* EXCERPTED PASSAGE:

━━━━━━━━━━━━━━━━

Aug 01 2020
Breadloaf Wilderness Revisted
The news is all bad, especially now with the pandemic raging. Judy and I felt it was high time for us to spend a couple days in the woods away from it all. So we packed up our gear and headed for the Breadloaf Wilderness when finally there came a break in the weather, between heat waves and t-storms.
A few weeks ago I scouted the headwaters of the New Haven River, looking for a good place to camp. I found the spot just inside the Breadloaf Wilderness boundary where Judy and I had camped once with our granddaughter Kaylee. That’s where we landed.
Kaylee was 6 the last time we camped here. Now she’s 23. Time flies.
Judy sat on a large rock, taking in the sights and sounds of the wild forest. I sat nearby, writing in my journal. The stream flowed incessantly before us. A squirrel ran across a fallen tree bridging the stream. The sun sank behind the trees before we started dinner. Soon we were staring into a campfire, surrounded by darkness. Where did the day go?

━━━━━━━━━━━━━━━━

(Screenshot grounding data)

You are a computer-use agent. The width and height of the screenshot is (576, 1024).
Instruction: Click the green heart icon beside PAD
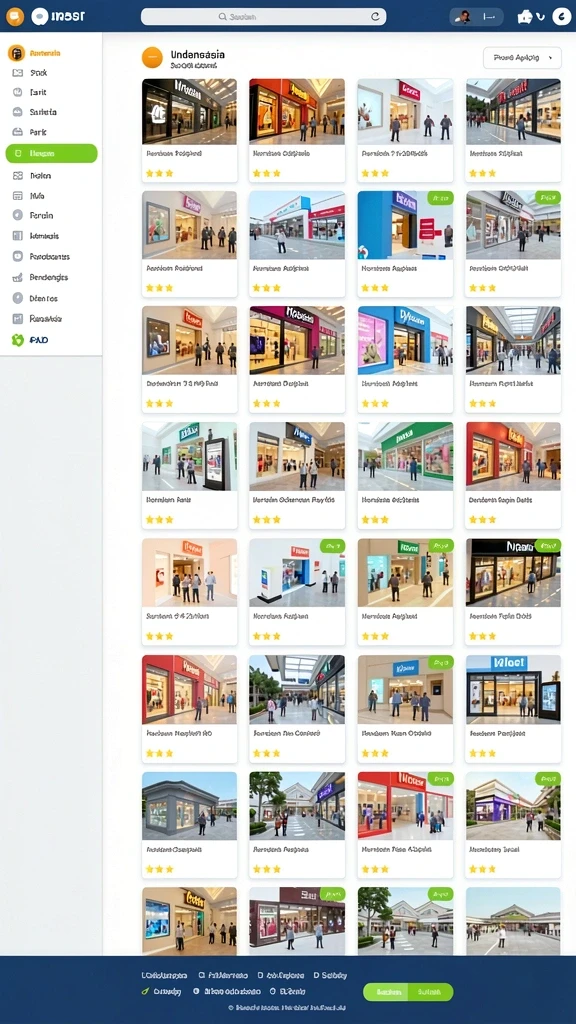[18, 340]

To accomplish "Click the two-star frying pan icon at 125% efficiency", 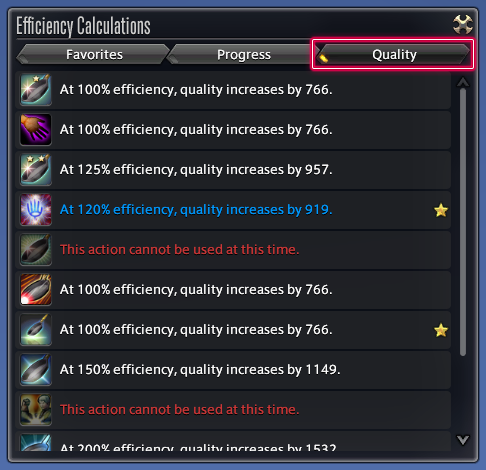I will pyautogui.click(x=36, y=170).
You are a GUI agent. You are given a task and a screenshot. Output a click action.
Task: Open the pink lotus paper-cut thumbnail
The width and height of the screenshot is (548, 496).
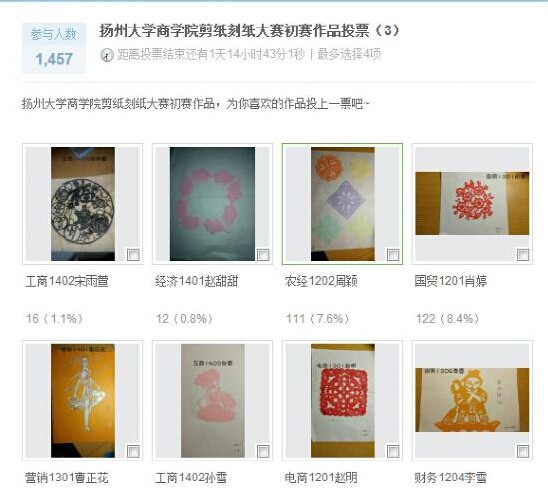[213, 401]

━━━━━━━━━━━━━━━━

* BRIEF A: According to the Breadloaf Wilderness post, how old was Kaylee the last time she camped at this spot?
* BRIEF B: Write the next part of the Breadloaf Wilderness post, picking up after its final sentence.

* WRITTEN ANSWER A: She was 6.

* WRITTEN ANSWER B:
We went to sleep to the sound of rushing water. A little later I awoke to that and the song of a waterthrush. While sitting on the big rock in predawn light, I watched another squirrel run across the fallen tree bridging the stream. I recalled camping farther upstream with my brother Greg back in the 90s, and remembered a dozen other outings in this wilderness area since then, by myself or with others. Time flies.
When Judy arose, I fixed her a cup of hot tea. She had a rough night. Sleeping on the ground is a lot harder for us 60-somethings than it used to be. So late morning we packed up and hiked out instead of staying another day.
On the way out, I recognized a patch of ground beneath a copse of full-grown maples that had been a clearing when I first hiked through here. That was back in the 80s. Seems like a lifetime ago. Yes indeed, time flies.